That seems to make no sense, especially when they're based in NY right? I understand when a US company only wants to keep special items in the US, and then some European country wants to keep something exclusive over there, but I don't get when the US company only sells it worldwide, and not here. Maybe it has to do with some safety regs...


----------



## felipedana (Aug 23, 2007)

and why isn't the RACE on notubes.com website? or am I missing something?


----------



## Ole (Feb 22, 2004)

*Pictures!*


































































Ole.


----------



## AggieXCRacer (Oct 10, 2005)

Nice.


----------



## Motomatt (Sep 8, 2007)

Very very nice!


----------



## Slobberdoggy (Sep 26, 2005)

Very awesome.

I'm 85kilos and thinking about a new wheelset for rim brakes with pillar ti spokes.
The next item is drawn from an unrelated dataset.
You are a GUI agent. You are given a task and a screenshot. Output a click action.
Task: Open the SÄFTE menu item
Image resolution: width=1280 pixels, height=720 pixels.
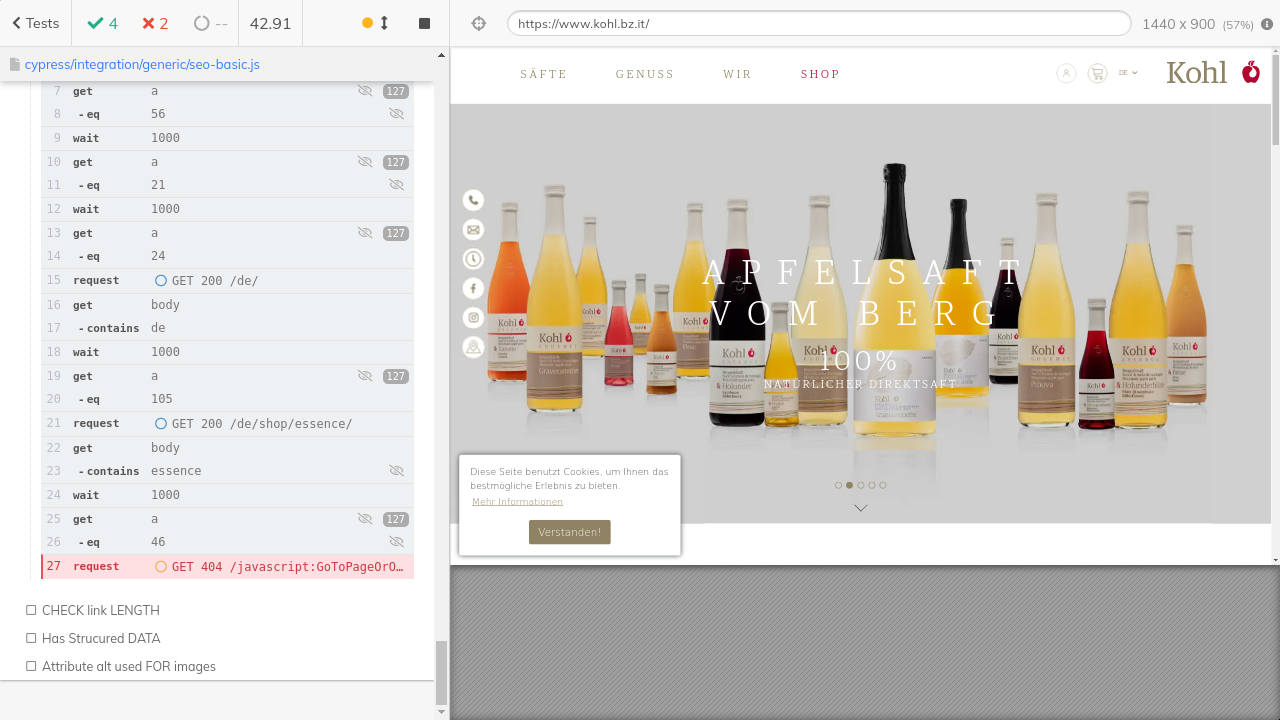(x=543, y=74)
I have a set of EL hubs perhaps they are the first version but I don't like how the freewheel body slides against the hub shell. It's just a self lubricating plastic I believe. So when you tighten it down it causes friction when coasting and this can cause slack in the chain. They recommend a very low torque setting to prevent this but there is still a little friction. If anybody has any further info on this I would love to hear it! 

Otherwise, they are holding up very well. The body interface with the cassette has held up a little better than my tune has/had. While the photo may look bad to some the DA cassette was easier to get off than with my tunes.

This makes me want to get some nutty wheels but that are also durable. I think the rim on my EL wheelset may be the weak spot but it's also only 28 spokes.


----------



## Mike B. (Feb 21, 2004)

peabody said:


> why do you only offer that stuff overseas? it seems that europe offers all
> the cool stuff and we don't see any of it, which wasnt an issue when the euro
> was weaker than the dollar.


A couple reasons for doing wheels only in the US. I won't get into all of the details but if it made sense logistically, Europe and the rest of the world would be getting wheels only too.


----------



## Cheers! (Jun 26, 2006)

Mike B. said:


> A couple reasons for doing wheels only in the US. I won't get into all of the details but if it made sense logistically, Europe and the rest of the world would be getting wheels only too.


Mike,

So there is no chance on getting these rims? Even if a well established recognized wheel builder purchased them for a custom build .


----------



## Mike B. (Feb 21, 2004)

Honestly, I can think of only one that Stan would likely be willing to send rims to but I don't see that happening for a while. Of course, I can't read his mind either so I'll not name names. When we first started offering rims, they weren't available to other builders in the US so this is really no different. Eventually, they were released for all to use of course.

There would certainly be no stopping anyone from buying them from a European source and bringing them back to the US but that can't be cheap. Ole just happened to be one of the first to receive rims but there will be others before too long.


----------



## peabody (Apr 15, 2005)

Mike B. said:


> A couple reasons for doing wheels only in the US. I won't get into all of the details but if it made sense logistically, Europe and the rest of the world would be getting wheels only too.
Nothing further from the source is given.